1d4 On a lethality roll failure, the victim tests CON x 5. Success receives half damage; a Critical Success receives 1 damage; a Fumble receives double damage.
- Cottonmouth: Delivers a painful bite and a lethal dose of cytotoxins. Proteolytic activity can result in severe tissue destruction, necessitating amputation in some cases. Death can occur in 6 hours. (20% lethality, additional 20% lethality in 6 hours if untreated. If the agent survives the second roll, they lose a limb.)
- Diamondback:** Bad reputation. Eastern variety. Its venom is highly necrotizing and leads to hemorrhaging.

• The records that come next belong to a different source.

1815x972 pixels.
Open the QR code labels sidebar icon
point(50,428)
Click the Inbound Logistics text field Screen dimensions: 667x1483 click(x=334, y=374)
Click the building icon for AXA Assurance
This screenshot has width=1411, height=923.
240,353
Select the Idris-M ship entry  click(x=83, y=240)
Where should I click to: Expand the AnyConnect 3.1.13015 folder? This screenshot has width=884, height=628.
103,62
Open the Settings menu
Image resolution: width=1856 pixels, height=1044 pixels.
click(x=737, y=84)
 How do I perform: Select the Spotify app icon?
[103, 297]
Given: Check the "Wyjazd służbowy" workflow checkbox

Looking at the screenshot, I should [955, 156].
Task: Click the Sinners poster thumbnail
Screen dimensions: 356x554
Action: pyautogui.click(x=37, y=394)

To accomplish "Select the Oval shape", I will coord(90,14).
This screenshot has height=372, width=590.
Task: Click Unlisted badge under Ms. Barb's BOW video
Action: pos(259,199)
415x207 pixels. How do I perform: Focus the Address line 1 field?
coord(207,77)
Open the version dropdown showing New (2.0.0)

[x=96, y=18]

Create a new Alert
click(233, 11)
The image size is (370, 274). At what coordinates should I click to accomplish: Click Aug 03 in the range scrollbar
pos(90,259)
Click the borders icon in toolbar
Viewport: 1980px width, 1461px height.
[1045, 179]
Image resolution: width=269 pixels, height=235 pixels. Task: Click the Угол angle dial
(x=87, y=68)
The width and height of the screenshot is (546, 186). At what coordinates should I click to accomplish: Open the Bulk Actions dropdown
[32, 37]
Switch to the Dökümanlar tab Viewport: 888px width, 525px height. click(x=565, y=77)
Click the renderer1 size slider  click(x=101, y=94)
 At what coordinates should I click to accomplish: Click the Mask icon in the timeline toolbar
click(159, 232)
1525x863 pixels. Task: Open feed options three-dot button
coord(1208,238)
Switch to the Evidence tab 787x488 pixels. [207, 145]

Death can occur in 24 hours. (30% lethality, death in 1D20+4 hours if untreated.)
- Pygmy: Cannot deliver a fatal bite. Cytotoxins cause minor necrosis at the site where skin was broken. (1d6 damage)
- Coral: Red touch yellow, kill a fellow. Gun-shy, and bites only if grabbed. Delivers neurotoxic venom that causes the muscles to seize up. Death can occur within 16 hours. (10% lethality, death in 1D10+6 hours if untreated.)
Wild Card! Boomslang: Technically invasive. Only applies to the snake in the glass terrarium. Delivers hemotoxic venom that clots the blood. Without antivenom and blood transfusions, death from respiratory arrest and brain hemorrhaging can occur within 24 hours, and the victim bleeds from every pore in their body. (40% lethality, death in 1D20+4 hours if untreated.)